7. The method for comparing gene expression level according to claim 1, wherein the bioluminometric assay is based on a quantitative determination of pyrophosphate released from an extension reaction.

8. The method for comparing gene expression level according to claim 7, wherein the extension reaction is polymerization of single-stranded PCR products annealed with a given primer or primer mixtures by DNA polymerase when a deoxynucleotide (dNTP) added in a given order, or a dideoxynecleoide (ddNTP) added in a given order, or an analog of dNTP or ddNTP added in a given order is complementary to the template.

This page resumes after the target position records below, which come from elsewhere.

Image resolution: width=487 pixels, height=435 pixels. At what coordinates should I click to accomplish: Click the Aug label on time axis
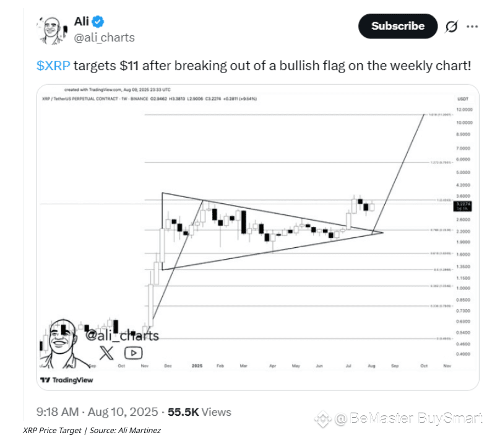[x=372, y=366]
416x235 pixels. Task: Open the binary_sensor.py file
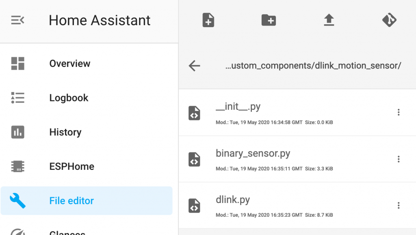pyautogui.click(x=253, y=154)
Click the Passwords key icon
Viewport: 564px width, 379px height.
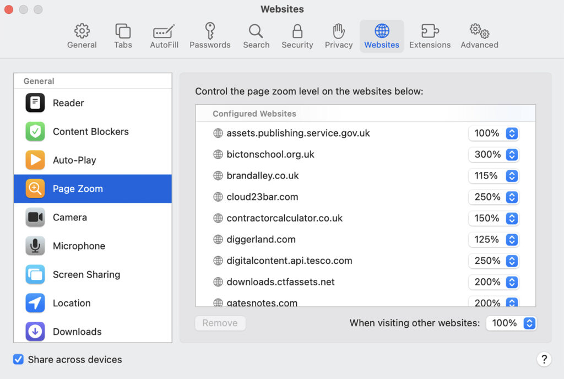210,36
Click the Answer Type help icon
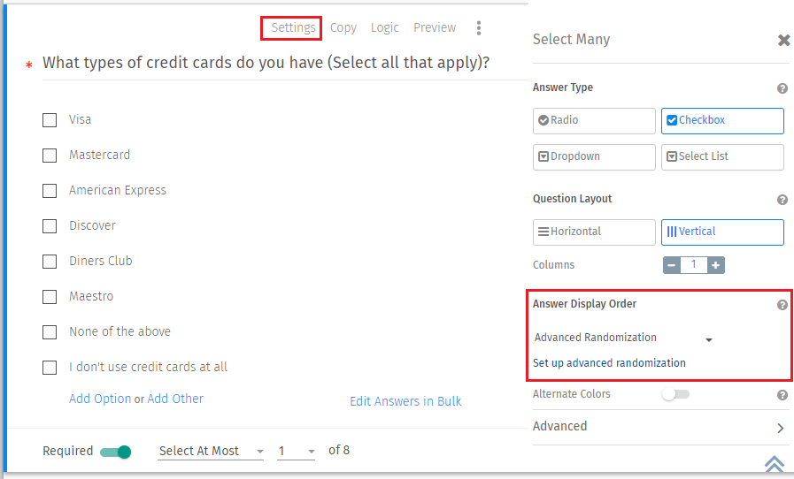794x479 pixels. click(x=782, y=88)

9. The method for comparing gene expression level according to claim 8, wherein the single-stranded PCR products are obtained by treating the PCR products of claim 1 with a physical method or a chemical method, the physical method being to use a biotinylated primer for PCR amplification and then to prepare single-stranded DNAs by a solid phase method, and the chemical method being to use an enzyme for the digestion to prepare single-stranded DNAs.

10. The method for comparing gene expression level according to claim 7, wherein the extension reaction is polymerization of the PCR products of claim 1 treated by enzymes to degrade PPi produced during PCR reaction, excess dNTPs and excess primers, a single-strand binding protein (e.g. SSB) being added into the treated PCR products, the rest being performed in accordance with claim 8.